● STATED EXERCISE
Starting with the first line below and going on through the line with "Action: tap(1343, 158)", write those lines out again, switching "magnifier" to "magnifying glass" and leaving all else unchanged.

(Stored records)
-- Start --
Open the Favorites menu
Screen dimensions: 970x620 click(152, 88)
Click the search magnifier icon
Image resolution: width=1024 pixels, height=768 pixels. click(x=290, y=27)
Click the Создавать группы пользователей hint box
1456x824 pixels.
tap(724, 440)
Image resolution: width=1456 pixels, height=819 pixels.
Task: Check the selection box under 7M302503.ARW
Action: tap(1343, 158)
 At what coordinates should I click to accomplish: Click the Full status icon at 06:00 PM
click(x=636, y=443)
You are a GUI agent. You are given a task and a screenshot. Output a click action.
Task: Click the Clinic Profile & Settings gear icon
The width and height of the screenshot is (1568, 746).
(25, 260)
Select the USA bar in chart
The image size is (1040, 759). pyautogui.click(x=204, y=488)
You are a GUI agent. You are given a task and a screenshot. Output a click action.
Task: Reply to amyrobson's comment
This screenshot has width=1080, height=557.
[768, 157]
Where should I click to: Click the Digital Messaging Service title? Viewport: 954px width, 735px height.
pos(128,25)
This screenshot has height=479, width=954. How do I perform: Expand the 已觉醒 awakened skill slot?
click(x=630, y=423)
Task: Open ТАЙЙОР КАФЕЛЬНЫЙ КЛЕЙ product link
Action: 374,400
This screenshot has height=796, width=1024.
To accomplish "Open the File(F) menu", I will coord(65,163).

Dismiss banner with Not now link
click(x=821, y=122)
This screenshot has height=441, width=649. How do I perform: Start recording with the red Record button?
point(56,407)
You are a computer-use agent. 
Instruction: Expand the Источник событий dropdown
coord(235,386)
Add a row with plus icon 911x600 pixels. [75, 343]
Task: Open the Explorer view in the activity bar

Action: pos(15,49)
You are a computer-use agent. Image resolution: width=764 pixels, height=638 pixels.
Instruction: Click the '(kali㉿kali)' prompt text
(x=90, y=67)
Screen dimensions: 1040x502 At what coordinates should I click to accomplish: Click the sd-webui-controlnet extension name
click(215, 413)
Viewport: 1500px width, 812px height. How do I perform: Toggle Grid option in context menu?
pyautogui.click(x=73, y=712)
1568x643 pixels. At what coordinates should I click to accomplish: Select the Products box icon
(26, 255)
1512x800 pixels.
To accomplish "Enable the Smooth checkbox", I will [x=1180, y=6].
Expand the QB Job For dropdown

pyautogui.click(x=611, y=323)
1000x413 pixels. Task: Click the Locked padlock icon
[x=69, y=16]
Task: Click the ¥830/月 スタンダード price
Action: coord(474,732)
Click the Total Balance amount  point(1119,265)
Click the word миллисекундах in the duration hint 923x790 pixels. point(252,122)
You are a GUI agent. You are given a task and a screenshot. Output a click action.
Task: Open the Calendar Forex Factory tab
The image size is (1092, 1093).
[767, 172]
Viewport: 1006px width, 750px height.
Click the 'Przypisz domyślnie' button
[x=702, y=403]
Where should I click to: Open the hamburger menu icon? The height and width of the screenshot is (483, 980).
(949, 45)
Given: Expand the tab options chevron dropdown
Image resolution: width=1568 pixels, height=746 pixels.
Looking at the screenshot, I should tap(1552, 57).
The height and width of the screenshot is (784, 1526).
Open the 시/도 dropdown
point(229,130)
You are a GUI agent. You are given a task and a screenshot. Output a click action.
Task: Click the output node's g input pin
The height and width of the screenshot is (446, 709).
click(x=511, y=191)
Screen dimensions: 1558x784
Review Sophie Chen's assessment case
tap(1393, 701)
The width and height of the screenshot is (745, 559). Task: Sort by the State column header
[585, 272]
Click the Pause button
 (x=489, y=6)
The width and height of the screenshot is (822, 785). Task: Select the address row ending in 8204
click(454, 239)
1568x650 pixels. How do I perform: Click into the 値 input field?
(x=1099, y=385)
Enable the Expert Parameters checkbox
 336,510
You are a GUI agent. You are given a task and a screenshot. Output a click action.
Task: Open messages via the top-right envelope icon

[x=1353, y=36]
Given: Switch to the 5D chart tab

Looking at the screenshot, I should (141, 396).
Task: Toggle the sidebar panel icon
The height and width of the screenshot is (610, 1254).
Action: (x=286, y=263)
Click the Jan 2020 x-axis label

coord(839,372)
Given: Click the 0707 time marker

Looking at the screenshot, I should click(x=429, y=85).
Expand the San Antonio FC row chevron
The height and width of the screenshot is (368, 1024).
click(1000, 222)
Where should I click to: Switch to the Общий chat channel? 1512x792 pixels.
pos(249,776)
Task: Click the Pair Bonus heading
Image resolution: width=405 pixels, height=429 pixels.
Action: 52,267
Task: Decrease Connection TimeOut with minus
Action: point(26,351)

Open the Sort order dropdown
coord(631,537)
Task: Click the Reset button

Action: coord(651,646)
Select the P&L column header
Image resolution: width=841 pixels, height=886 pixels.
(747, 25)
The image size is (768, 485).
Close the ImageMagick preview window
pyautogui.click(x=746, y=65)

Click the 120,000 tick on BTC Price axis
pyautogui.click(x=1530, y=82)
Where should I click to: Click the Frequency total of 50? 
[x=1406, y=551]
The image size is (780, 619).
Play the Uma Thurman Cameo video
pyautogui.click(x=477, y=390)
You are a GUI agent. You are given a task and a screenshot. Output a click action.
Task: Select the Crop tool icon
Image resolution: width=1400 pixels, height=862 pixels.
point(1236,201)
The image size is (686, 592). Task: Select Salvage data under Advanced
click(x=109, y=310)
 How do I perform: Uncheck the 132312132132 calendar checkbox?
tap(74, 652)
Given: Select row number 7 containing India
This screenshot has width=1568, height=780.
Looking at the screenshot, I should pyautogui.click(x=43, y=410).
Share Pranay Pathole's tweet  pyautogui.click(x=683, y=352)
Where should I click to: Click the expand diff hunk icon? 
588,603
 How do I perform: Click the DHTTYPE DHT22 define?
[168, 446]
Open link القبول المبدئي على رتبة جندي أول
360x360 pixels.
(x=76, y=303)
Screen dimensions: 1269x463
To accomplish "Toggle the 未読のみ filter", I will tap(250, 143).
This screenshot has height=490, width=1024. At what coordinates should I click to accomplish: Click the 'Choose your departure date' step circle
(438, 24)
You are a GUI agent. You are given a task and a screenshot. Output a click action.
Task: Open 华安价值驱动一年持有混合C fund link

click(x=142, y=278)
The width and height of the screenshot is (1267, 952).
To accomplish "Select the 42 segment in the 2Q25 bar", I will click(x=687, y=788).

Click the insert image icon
-- End --
● WRITTEN RESPONSE
Open the Favorites menu
Screen dimensions: 970x620 click(152, 88)
Click the search magnifying glass icon
Image resolution: width=1024 pixels, height=768 pixels. click(x=290, y=27)
Click the Создавать группы пользователей hint box
1456x824 pixels.
tap(724, 440)
Image resolution: width=1456 pixels, height=819 pixels.
Task: Check the selection box under 7M302503.ARW
Action: tap(1343, 158)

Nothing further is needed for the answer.